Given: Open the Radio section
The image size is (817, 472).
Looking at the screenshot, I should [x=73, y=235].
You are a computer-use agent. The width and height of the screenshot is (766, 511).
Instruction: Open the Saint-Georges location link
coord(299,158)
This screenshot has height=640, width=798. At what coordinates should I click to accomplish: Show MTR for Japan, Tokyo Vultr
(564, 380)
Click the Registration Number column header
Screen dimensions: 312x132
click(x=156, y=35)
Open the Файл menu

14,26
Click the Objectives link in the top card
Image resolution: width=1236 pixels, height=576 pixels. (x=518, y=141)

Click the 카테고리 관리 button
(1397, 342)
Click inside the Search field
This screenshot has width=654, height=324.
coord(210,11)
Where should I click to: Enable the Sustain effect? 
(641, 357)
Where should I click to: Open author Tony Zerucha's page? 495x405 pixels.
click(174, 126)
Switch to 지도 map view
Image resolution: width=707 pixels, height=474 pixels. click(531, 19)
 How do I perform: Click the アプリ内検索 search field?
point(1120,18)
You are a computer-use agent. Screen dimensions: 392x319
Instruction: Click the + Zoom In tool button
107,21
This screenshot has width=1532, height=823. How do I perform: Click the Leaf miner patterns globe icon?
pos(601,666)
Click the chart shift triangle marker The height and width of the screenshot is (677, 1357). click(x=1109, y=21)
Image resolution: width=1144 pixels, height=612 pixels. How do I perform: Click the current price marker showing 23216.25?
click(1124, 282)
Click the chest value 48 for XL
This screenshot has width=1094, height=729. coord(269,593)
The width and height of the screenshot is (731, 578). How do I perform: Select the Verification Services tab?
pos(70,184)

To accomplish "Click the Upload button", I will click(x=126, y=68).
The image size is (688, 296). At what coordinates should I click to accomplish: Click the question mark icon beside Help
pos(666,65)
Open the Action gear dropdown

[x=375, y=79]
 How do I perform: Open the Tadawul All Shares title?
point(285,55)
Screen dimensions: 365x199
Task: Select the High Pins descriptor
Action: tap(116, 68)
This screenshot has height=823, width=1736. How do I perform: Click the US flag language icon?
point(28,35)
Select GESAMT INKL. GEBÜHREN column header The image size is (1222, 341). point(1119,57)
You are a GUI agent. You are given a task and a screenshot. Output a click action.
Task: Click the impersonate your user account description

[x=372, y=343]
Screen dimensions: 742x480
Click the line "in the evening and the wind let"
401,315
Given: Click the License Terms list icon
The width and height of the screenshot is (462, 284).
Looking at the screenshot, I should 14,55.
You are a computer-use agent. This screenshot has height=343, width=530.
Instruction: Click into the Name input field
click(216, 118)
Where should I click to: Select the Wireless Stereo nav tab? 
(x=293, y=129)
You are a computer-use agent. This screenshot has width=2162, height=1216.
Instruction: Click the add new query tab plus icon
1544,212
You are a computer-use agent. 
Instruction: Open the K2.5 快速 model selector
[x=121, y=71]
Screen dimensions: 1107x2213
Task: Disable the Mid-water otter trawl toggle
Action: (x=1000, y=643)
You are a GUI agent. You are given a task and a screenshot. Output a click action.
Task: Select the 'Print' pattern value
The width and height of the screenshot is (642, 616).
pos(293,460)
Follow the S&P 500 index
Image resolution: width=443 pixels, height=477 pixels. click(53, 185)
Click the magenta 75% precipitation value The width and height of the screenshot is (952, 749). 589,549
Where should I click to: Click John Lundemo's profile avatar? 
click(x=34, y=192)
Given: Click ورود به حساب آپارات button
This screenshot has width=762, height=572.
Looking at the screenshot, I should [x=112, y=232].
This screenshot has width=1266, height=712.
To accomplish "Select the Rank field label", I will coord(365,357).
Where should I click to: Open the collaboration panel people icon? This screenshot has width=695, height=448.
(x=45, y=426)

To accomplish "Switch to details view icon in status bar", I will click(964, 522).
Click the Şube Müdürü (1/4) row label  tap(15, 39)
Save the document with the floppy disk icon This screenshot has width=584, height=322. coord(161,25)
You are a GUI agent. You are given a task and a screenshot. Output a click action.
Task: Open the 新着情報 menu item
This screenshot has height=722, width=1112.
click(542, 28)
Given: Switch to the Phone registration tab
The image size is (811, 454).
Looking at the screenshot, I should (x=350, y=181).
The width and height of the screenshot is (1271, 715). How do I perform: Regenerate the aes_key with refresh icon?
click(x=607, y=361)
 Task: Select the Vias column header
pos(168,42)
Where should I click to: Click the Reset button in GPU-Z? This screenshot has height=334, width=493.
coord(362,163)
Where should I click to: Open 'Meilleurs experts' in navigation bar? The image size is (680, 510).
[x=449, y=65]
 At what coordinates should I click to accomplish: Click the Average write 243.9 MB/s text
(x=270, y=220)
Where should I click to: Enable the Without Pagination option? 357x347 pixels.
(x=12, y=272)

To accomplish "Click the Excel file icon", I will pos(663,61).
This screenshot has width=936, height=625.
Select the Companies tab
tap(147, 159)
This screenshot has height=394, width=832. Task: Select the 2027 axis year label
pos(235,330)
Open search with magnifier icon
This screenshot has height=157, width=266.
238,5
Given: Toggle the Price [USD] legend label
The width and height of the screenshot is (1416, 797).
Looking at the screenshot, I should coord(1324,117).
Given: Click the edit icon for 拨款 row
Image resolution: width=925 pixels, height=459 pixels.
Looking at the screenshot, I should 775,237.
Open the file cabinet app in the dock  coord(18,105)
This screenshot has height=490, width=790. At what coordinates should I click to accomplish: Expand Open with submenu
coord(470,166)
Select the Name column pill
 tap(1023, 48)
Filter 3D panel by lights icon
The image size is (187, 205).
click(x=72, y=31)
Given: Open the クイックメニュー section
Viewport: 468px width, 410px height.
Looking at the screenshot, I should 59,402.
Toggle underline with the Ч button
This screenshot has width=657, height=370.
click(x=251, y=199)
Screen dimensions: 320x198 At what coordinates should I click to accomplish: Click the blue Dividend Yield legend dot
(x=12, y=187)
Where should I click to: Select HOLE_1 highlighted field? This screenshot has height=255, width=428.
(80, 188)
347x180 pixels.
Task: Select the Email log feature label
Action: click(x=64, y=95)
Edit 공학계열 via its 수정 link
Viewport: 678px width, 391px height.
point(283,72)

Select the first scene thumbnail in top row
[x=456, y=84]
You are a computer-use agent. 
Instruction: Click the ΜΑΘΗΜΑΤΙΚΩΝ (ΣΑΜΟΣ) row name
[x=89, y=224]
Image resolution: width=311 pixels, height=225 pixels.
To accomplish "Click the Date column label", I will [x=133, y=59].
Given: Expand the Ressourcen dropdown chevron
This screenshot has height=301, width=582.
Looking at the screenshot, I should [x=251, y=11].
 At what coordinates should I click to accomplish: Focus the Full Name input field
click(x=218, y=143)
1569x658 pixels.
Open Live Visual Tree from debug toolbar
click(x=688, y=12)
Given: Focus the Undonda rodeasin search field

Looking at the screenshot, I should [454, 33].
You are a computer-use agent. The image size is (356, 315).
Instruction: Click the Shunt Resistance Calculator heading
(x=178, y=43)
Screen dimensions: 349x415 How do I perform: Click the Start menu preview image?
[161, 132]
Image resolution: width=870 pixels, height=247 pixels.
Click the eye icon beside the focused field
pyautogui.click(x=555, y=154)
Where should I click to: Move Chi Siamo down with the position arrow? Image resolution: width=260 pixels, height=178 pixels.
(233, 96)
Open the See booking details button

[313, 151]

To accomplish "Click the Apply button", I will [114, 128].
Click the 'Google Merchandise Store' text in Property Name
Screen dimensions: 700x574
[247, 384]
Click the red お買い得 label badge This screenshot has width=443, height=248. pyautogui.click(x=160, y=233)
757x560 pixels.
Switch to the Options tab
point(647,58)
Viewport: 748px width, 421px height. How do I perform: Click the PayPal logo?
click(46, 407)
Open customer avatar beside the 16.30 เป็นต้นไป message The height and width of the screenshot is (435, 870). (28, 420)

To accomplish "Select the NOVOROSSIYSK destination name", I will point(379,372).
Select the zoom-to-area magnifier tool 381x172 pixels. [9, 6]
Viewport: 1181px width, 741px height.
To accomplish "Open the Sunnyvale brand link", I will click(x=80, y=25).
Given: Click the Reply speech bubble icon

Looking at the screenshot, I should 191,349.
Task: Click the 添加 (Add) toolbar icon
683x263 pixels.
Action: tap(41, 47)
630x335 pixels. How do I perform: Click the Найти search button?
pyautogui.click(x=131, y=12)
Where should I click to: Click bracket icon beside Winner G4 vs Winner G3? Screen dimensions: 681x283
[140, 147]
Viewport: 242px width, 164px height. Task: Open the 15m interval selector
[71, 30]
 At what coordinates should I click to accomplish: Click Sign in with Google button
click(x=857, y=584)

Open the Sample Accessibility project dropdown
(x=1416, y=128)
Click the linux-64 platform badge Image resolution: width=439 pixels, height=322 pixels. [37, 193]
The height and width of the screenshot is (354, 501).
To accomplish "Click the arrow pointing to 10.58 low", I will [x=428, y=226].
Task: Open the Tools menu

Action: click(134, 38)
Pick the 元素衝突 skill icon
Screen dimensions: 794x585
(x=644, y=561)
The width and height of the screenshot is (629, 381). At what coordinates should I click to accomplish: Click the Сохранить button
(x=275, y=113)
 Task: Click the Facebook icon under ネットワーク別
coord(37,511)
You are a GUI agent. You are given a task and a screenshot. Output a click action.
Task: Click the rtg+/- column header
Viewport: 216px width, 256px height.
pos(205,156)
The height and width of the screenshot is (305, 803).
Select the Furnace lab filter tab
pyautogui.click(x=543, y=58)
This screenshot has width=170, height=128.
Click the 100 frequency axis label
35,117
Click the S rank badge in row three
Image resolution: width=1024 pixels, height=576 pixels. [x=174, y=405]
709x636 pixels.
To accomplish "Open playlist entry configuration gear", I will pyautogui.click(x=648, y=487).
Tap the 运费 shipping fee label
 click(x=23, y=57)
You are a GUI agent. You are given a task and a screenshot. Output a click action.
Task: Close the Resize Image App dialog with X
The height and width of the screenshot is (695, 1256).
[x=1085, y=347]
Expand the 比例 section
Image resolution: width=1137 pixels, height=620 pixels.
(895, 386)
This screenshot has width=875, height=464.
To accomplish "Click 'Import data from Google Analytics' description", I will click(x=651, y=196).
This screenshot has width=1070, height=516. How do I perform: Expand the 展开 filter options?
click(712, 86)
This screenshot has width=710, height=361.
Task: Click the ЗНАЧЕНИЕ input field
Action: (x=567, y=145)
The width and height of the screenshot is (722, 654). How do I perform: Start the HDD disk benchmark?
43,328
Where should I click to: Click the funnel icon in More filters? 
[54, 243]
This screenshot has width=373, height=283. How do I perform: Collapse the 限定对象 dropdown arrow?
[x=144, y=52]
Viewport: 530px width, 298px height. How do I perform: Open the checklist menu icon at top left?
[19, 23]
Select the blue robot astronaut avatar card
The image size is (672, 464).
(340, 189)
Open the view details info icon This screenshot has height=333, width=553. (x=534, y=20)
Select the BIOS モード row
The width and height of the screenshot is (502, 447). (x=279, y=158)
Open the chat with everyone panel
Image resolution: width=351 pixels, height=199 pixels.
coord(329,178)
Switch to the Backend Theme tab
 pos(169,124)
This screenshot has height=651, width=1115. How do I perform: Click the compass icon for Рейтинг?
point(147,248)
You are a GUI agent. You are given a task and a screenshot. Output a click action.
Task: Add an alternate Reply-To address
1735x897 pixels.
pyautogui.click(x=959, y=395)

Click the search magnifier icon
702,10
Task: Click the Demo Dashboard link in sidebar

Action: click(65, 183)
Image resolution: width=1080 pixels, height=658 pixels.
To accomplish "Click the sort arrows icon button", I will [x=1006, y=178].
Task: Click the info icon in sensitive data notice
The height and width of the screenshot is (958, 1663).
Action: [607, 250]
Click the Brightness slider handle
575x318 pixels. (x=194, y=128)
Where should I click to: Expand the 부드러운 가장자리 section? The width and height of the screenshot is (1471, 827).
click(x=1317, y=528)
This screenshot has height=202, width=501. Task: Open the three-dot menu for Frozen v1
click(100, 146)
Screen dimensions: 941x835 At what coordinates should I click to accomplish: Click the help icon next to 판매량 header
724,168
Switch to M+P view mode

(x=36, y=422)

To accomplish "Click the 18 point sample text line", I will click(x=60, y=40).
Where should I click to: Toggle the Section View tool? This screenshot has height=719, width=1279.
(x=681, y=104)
******************************
Report every line above that contains the word "Reply".

**FULL ANSWER**
Given: Click the Reply speech bubble icon
Task: Add an alternate Reply-To address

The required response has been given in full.